Benchmark Interpretation Guide¶

Benchmarks in this project are reproducible comparison templates. They are designed to make model behavior visible under shared settings, not to establish general quantum advantage.

Use the benchmark pages to answer narrow questions:

Which included model works best for this small dataset and configuration?
Does a QML model improve over the strongest included classical reference?
How much quality is traded for runtime or finite-shot execution?
Are results stable across seeds, datasets, and model settings?

Required Context¶

Interpret every benchmark with these fields visible:

dataset name and sample count
model list
seed list
train and test metrics
confidence intervals or multi-seed summaries
generalization gaps
runtime summaries
circuit metadata when available, especially trainable-parameter count and estimated template depth
paired deltas against the best included classical baseline
shot count or analytic execution mode
tuning metadata for classical references

Single-seed benchmark outputs are smoke checks. Treat them as examples of the reporting format, not as evidence that one model is generally better.

Primary Metrics¶

Classification benchmarks rank models by mean test_accuracy.

Regression benchmarks rank models by mean test_mse, with lower values better. Secondary metrics such as MAE are useful for checking whether conclusions are consistent across loss functions.

The best_model field is a convenience summary. It should not be the only result used when deciding whether a model is useful.

Confidence Intervals¶

The benchmark summaries report 95 percent confidence intervals when multiple seed results are available. Wide intervals mean the run is not precise enough to support a strong comparison.

Use intervals this way:

overlapping intervals suggest the benchmark is inconclusive
narrow intervals make seed-to-seed behavior easier to compare
single-run intervals are placeholders around one observed value
more seeds are preferred before making release notes or documentation claims

For small notebook defaults, the interval is mostly a reminder to rerun with more seeds before drawing stronger conclusions.

Paired Classical Deltas¶

paired_vs_best_classical compares each model against the best included classical baseline on matching seeds. This is the most useful summary for QML comparisons because it keeps dataset splits aligned.

For classification, positive deltas mean better test accuracy than the classical reference.

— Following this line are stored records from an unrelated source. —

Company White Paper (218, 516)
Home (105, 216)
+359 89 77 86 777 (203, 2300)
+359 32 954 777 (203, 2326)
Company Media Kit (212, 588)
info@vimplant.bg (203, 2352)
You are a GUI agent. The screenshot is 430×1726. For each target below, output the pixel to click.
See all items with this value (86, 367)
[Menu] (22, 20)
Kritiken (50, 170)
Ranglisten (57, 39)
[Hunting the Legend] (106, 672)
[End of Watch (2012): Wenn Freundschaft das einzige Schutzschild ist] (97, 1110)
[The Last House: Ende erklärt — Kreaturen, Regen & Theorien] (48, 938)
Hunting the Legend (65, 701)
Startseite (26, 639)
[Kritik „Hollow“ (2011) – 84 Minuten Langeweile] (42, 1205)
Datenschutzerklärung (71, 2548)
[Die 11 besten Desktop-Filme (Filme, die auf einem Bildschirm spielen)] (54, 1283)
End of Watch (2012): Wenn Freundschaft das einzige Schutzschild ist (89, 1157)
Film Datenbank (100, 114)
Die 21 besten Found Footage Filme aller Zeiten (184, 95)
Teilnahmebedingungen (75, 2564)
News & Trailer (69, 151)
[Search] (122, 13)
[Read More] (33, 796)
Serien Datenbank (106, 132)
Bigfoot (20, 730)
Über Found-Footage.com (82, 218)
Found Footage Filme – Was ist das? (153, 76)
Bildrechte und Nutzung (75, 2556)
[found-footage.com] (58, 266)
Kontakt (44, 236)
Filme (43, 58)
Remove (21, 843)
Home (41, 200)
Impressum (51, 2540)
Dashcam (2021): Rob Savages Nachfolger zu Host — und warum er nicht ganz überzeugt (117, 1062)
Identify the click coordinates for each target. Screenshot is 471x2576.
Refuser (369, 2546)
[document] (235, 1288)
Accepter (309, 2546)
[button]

For regression, negative deltas mean lower test error than the classical reference.

Read the paired table together with win/loss/tie counts. A small average delta with mixed wins and losses should be treated as inconclusive.

Generalization Gaps¶

Generalization gaps indicate how differently a model behaves on train and test splits.

For classification:

train_accuracy - test_accuracy

For regression:

test_mse - train_mse

Large positive gaps can indicate overfitting. Negative gaps can happen on small or noisy splits and should be checked across more seeds.

Runtime Tradeoffs¶

QML models often have higher runtime at these small sample sizes because the notebooks favor transparent circuit evaluation over optimized deployment.

Runtime should be interpreted with quality:

a slower model with no paired metric gain is not a useful default
a slower model with consistent paired gains may justify deeper investigation
analytic simulators and finite-shot runs should not be compared as if they had the same execution cost
runtime scaling benchmarks are needed before making claims about larger data

Circuit metadata adds a second complexity signal. Parameter counts and estimated depths are package-template summaries, not hardware-compiled resource estimates, but they help distinguish a small fixed-feature circuit from a deeper trainable workflow when runtimes or metrics are similar.

The smoke-scale notebooks are intentionally small enough for documentation generation. They are not tuned for maximum model quality.

Finite-Shot Results¶

Finite-shot benchmarks compare analytic execution with sampled execution at fixed shot counts. Expect additional variance as shots decrease.

Useful signals include:

metric degradation from analytic to low-shot settings
whether higher shot counts recover analytic behavior
whether rankings change under finite-shot execution
whether runtime increases enough to change the practical recommendation

Report finite-shot results as robustness checks, not as hardware performance claims.

Tuning and Fairness¶

Classical baselines may be tuned with small grid-search defaults. Quantum model settings are supplied explicitly through benchmark arguments and model_kwargs.

A comparison is more meaningful when:

all models use the same train/test splits
classical baselines include at least one strong nonlinear reference
model settings are stated
seed counts are high enough for stable summaries
runtime is reported with the primary metric

If only the default notebook settings were used, describe the result as a smoke-scale comparison.

Release Language¶

Use careful wording in release notes and docs:

"matched the best included classical baseline on this smoke-scale run"
"improved the paired test metric in this benchmark configuration"
"degraded under low-shot execution"
"requires more seeds or larger sweeps before stronger claims"

Avoid wording such as:

"quantum advantage"
"outperforms classical machine learning" without scope
"state of the art"
"proves superiority"

The benchmark suite is most useful as a reproducible harness for inspecting model behavior under controlled settings.